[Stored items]
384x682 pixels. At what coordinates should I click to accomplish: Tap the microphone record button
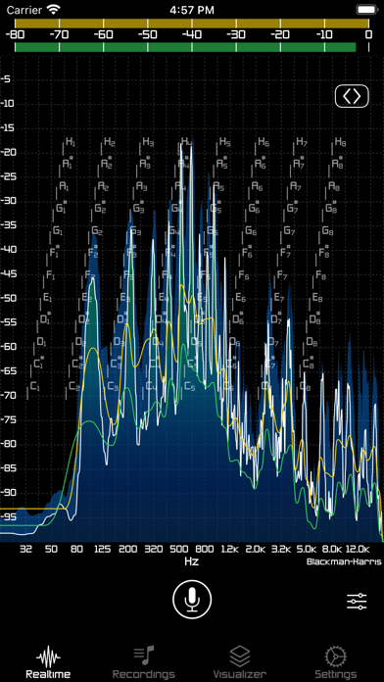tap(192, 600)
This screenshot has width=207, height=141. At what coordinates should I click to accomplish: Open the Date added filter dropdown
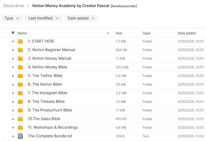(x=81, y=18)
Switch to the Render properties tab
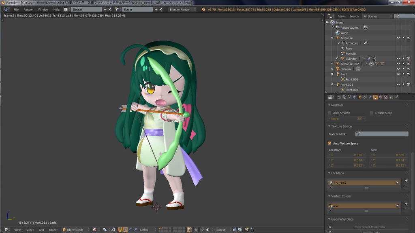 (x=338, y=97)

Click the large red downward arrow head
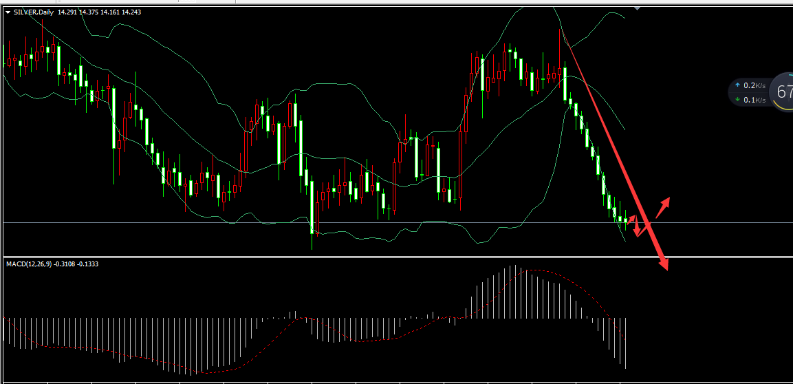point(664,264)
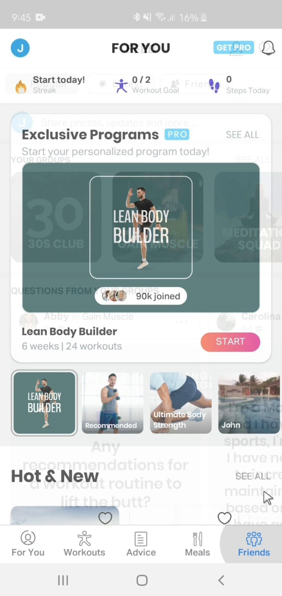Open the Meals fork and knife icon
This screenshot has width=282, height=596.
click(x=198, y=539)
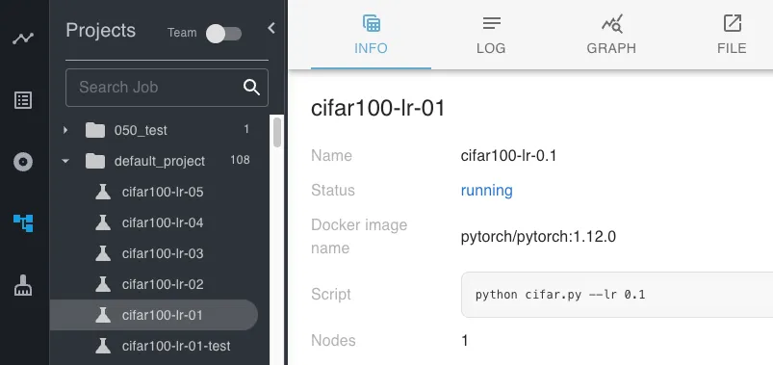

TASK PROMPT:
All of the records above are to be written out exactly, minus their images.

SOLUTION BELOW:
384x682 pixels. At what coordinates should I click to accomplish: Tap the microphone record button
tap(192, 600)
This screenshot has width=207, height=141. At what coordinates should I click to accomplish: Open the Date added filter dropdown
(x=81, y=18)
Switch to the Render properties tab
 (x=338, y=97)

Click the large red downward arrow head
point(664,264)
Open the Meals fork and knife icon
This screenshot has width=282, height=596.
click(x=198, y=539)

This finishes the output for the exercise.